Pagina:Heimans&Thijsse1896DoorHetRietland1stEdition.djvu/205

Uit Wikisource
Deze pagina is proefgelezen

183

met een vloeistof; in die kleurlooze vloeistof liggen twee fijne bolletjes, of eenigszins langwerpige, platte schijfjes. Die kunt ge niet zien, of ge moet het kommetje naar beneden buigen. Dat gaat bizonder gemakkelijk, haast vanzelf bij de minste aanraking. Daarbij bespeurt ge, dat er twee draden in hangen. Die draden verloopen naar boven, en verdwijnen in twee langwerpige spleetjes.

Raak nu met een potloodpunt of met een fijn grassprietje de bolletjes aan, of druk, niet al te voorzichtig, onder tegen het kommetje; wacht één of twee seconden; trek terug!
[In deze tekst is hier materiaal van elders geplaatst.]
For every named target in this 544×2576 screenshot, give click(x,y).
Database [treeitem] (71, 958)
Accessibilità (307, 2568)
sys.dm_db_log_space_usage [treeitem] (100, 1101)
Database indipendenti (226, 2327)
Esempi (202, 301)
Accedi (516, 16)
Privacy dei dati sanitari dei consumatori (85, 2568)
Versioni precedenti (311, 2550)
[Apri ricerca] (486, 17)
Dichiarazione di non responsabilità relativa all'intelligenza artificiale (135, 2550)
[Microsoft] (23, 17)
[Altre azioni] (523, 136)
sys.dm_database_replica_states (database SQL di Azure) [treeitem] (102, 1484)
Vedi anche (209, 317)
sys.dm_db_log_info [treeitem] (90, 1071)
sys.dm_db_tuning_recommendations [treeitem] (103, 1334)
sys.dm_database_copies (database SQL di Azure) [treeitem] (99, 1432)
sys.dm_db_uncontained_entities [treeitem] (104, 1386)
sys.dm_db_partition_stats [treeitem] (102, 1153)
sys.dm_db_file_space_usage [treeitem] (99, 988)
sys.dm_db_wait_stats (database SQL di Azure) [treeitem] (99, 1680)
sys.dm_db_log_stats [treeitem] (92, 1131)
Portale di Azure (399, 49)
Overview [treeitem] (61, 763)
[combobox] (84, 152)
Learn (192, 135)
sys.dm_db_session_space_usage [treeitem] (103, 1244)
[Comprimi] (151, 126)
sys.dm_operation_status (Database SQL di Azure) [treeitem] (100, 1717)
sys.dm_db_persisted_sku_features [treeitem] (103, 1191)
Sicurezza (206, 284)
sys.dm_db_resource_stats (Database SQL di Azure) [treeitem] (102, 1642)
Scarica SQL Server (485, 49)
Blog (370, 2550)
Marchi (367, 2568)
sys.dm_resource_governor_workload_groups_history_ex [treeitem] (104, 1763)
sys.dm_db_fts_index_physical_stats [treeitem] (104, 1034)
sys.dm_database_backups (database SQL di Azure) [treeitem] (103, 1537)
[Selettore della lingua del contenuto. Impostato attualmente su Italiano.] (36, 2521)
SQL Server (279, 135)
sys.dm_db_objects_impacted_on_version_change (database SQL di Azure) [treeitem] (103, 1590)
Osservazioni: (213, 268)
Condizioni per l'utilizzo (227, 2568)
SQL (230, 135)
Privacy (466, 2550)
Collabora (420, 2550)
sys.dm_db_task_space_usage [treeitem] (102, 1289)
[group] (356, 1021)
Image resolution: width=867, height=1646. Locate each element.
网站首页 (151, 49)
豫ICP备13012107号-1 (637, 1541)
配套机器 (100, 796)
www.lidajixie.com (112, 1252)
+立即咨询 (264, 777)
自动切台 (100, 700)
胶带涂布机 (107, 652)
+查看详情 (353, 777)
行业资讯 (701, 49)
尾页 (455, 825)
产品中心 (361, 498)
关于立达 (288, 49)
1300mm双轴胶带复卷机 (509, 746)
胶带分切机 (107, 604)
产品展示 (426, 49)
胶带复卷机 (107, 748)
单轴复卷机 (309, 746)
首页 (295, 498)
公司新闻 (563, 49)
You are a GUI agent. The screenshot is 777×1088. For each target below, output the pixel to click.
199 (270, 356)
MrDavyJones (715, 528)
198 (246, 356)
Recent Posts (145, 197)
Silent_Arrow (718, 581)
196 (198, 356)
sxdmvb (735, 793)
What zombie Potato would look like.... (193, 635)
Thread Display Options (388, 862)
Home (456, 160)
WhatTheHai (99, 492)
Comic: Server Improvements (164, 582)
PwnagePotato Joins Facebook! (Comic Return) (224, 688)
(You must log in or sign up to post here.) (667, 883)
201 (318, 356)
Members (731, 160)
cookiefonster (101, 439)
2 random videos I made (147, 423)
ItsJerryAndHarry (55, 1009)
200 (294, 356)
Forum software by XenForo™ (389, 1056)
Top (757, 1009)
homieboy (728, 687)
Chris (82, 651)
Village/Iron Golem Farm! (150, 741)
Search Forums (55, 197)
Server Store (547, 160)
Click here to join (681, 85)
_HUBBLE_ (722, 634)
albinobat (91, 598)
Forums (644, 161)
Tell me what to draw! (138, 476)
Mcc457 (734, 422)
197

De bolletjes blijven aan het grassprietje kleven: het vocht verhardt blijkbaar in de lucht. De draadjes gaan ook mee, maar... daar komen uit de spleetjes twee witte lichaampjes voor den dag, die stokstijf op het fijne sprietje blijven staan. Ze werden door de draadjes meegesleurd.

Houd nu een paar seconden uw sprietje in 't oog.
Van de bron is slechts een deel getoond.